▸ **AIM OF THE EXERCISE**: Look in the material below for the line with "1098x618 pixels." and the line with "is (956, 612).", then set down exactly those two lines and all lines between, nothing more.

──────── RECORDS PROVIDED ────────

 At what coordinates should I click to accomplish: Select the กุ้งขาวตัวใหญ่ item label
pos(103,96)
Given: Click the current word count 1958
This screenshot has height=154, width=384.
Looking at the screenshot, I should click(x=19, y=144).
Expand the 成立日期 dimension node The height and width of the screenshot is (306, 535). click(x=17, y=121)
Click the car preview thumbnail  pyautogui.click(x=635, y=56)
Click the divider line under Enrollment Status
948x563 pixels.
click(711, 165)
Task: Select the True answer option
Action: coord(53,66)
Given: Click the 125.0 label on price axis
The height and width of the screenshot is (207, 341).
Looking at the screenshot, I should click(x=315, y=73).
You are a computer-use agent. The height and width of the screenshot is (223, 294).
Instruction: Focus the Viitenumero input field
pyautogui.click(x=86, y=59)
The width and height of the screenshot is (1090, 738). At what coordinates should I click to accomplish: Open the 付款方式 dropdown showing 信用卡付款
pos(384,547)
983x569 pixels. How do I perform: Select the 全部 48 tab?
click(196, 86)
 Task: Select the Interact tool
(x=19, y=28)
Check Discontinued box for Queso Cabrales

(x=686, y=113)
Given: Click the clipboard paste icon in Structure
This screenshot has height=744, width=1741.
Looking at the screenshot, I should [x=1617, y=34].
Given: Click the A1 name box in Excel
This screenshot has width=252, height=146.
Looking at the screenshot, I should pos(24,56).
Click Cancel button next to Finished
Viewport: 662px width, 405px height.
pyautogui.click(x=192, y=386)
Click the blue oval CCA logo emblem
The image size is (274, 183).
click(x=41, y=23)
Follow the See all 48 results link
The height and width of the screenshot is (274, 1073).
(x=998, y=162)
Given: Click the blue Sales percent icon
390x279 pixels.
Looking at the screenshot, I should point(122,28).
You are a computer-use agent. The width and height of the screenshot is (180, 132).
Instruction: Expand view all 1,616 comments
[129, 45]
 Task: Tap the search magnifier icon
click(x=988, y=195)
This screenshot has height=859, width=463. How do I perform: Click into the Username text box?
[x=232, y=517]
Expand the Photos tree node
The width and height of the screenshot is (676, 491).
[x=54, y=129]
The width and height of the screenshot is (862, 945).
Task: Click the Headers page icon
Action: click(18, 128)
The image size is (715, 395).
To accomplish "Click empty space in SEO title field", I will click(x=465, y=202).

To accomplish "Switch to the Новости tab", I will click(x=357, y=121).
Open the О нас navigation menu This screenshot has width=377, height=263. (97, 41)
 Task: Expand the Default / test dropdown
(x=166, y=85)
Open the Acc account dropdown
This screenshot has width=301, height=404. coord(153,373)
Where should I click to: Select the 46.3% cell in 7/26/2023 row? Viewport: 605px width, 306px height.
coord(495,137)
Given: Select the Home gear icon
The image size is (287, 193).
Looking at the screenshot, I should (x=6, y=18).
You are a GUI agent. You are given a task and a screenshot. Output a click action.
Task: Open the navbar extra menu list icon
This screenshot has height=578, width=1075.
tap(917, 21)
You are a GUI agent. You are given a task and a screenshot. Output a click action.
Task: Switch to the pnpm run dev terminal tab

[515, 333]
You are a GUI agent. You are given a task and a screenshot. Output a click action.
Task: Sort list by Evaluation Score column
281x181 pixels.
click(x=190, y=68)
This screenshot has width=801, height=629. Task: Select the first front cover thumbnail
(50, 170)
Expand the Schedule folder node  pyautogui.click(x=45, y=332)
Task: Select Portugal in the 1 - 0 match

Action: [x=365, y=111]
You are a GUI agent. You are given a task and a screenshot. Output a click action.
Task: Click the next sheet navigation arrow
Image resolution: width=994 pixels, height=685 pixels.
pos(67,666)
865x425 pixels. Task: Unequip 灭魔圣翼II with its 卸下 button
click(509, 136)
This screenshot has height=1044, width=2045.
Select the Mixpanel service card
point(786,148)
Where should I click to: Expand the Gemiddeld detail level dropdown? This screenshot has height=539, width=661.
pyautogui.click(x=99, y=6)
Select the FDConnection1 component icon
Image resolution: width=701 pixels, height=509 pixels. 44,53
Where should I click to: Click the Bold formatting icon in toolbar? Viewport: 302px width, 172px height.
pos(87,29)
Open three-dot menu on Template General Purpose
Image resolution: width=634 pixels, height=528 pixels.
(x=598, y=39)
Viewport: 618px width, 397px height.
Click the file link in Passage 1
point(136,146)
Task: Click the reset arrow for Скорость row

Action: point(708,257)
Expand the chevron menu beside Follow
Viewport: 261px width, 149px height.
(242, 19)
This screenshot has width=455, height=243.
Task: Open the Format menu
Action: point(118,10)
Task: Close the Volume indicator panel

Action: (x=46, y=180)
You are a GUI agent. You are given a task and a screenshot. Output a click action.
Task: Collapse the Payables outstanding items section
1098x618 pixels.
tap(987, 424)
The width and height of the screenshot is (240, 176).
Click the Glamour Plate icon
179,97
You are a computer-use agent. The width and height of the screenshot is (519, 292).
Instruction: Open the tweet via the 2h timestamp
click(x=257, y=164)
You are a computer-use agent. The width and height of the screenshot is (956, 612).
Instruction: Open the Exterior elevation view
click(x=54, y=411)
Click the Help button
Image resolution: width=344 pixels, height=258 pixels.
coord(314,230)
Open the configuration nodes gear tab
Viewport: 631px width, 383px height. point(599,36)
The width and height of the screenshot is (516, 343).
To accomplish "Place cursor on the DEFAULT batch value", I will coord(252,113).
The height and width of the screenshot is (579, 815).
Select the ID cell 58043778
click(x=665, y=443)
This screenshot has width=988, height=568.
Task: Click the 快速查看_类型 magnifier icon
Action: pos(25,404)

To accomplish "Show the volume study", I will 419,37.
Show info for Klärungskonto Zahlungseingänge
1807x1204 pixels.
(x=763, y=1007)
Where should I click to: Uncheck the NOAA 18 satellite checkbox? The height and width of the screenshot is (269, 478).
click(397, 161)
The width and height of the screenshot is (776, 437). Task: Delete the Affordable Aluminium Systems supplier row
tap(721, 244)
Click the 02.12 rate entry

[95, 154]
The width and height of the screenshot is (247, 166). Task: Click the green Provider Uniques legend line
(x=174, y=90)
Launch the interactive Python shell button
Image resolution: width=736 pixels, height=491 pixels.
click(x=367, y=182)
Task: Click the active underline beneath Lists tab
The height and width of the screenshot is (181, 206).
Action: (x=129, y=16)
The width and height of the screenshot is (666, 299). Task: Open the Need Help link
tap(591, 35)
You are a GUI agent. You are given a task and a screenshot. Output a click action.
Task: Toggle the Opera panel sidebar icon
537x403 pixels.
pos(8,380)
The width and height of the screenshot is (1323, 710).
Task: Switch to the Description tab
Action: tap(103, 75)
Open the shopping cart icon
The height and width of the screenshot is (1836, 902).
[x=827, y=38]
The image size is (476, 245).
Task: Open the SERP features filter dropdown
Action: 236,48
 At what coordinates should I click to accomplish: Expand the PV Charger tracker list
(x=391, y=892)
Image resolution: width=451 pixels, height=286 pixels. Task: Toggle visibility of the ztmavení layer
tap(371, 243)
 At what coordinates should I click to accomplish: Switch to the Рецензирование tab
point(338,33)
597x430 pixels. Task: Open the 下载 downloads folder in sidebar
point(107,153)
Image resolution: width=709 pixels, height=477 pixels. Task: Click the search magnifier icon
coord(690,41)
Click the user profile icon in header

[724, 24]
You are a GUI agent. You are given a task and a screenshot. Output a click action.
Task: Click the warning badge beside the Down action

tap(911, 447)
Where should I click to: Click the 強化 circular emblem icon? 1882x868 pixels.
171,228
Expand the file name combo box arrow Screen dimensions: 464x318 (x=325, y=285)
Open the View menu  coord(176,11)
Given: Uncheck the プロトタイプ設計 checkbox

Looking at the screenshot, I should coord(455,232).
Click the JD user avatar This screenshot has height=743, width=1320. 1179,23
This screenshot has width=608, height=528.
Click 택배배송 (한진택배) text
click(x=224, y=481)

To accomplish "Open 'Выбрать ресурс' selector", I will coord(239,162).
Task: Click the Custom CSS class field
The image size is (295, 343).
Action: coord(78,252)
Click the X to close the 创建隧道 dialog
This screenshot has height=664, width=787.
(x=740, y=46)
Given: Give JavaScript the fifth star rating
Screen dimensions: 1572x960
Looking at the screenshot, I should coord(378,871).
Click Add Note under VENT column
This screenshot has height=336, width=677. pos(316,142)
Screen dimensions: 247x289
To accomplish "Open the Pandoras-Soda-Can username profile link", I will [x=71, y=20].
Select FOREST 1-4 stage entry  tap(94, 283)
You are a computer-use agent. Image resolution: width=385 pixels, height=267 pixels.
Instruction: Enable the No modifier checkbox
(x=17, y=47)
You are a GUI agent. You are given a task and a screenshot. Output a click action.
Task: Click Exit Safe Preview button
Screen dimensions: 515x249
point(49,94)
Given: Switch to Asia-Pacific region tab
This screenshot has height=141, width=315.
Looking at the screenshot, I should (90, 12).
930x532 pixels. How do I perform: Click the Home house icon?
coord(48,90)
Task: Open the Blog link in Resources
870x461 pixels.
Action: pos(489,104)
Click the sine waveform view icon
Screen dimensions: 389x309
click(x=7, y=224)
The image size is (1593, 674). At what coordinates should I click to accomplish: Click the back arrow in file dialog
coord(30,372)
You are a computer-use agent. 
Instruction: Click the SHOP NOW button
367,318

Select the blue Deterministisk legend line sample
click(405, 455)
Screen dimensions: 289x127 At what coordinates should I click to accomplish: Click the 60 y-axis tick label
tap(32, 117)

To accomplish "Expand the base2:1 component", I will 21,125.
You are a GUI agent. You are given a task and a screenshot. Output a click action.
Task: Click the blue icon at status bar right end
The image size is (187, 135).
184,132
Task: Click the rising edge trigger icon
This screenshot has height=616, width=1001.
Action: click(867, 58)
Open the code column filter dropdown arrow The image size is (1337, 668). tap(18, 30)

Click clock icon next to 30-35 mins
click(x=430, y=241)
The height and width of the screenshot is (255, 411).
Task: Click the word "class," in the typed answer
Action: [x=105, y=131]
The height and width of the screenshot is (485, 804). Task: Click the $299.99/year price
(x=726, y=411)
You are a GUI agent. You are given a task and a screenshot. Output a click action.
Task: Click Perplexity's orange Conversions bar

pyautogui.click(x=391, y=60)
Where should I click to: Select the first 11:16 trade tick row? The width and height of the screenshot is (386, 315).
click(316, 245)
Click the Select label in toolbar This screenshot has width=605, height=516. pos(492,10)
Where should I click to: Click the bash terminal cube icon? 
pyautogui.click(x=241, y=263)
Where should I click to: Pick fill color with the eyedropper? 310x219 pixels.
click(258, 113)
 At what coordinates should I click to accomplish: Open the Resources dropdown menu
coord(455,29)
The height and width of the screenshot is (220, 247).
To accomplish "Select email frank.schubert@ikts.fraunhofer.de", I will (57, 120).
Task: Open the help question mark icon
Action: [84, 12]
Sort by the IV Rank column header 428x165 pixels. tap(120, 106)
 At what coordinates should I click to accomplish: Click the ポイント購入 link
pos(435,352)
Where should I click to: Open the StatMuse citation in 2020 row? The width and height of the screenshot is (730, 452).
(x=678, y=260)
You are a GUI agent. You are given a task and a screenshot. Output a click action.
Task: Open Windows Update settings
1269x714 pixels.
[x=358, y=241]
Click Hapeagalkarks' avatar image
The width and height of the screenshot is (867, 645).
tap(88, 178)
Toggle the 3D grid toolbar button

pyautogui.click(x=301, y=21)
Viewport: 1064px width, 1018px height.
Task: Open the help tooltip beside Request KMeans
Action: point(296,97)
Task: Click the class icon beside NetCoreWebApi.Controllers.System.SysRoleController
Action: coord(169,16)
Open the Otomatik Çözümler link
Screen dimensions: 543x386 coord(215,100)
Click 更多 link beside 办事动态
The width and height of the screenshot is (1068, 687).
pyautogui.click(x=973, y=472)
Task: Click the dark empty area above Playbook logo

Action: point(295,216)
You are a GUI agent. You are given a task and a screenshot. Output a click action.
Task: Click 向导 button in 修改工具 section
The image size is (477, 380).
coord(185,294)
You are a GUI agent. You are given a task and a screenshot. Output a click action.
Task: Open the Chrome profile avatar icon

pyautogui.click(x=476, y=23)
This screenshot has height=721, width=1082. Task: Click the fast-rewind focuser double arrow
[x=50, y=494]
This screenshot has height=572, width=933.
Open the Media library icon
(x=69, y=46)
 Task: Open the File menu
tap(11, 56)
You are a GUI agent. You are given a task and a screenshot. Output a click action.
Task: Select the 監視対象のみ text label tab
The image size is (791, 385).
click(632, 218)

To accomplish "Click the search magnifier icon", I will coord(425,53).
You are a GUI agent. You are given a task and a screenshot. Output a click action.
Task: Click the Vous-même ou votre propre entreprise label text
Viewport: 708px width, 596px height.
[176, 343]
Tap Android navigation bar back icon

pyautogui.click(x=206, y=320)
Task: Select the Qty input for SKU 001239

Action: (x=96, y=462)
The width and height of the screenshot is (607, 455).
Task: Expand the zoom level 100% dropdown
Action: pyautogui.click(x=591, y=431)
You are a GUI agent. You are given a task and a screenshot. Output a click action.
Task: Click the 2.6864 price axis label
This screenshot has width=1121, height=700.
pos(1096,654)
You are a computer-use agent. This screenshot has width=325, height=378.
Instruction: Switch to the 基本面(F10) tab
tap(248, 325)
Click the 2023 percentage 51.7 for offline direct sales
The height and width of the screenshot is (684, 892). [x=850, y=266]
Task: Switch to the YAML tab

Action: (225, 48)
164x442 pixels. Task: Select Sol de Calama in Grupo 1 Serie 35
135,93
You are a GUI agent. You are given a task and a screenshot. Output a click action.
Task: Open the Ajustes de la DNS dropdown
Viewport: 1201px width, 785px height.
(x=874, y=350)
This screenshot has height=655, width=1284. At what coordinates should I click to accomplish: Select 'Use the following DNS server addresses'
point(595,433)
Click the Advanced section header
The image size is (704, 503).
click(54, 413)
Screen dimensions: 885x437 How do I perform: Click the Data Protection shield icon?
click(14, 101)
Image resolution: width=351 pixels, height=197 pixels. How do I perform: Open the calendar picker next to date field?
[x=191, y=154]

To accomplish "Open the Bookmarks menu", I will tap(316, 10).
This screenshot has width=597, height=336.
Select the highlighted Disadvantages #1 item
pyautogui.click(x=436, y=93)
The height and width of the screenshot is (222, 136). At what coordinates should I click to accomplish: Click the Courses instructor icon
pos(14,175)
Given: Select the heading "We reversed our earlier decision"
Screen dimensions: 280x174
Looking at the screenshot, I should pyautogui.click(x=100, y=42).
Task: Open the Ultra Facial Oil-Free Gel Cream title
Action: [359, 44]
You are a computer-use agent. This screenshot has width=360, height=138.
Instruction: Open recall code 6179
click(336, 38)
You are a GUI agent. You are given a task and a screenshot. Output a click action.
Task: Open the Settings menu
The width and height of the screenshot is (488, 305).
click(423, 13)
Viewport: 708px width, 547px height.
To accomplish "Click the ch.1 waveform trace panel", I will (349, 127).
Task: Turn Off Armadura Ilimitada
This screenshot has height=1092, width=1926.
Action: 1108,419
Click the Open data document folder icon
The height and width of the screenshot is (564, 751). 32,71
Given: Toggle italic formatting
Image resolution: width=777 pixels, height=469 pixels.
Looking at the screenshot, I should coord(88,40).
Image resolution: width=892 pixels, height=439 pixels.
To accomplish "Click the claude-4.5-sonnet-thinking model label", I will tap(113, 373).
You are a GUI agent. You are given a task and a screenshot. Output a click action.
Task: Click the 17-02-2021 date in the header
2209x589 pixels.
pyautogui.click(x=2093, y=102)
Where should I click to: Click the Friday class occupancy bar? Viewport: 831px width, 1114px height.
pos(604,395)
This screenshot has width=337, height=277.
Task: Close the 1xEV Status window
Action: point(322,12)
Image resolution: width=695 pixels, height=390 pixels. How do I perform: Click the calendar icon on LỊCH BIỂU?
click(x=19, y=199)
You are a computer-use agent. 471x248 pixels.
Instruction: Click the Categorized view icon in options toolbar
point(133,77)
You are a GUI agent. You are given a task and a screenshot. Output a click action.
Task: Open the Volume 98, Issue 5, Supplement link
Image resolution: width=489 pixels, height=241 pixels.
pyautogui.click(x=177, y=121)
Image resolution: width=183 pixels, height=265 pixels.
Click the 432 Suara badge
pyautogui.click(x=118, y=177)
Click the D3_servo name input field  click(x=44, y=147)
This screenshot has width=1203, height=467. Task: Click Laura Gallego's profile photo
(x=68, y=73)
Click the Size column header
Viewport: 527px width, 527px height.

────────

▸ **EXPECTED ANSWER**:
1098x618 pixels.
tap(987, 424)
The width and height of the screenshot is (240, 176).
Click the Glamour Plate icon
179,97
You are a computer-use agent. The width and height of the screenshot is (519, 292).
Instruction: Open the tweet via the 2h timestamp
click(x=257, y=164)
You are a computer-use agent. The width and height of the screenshot is (956, 612).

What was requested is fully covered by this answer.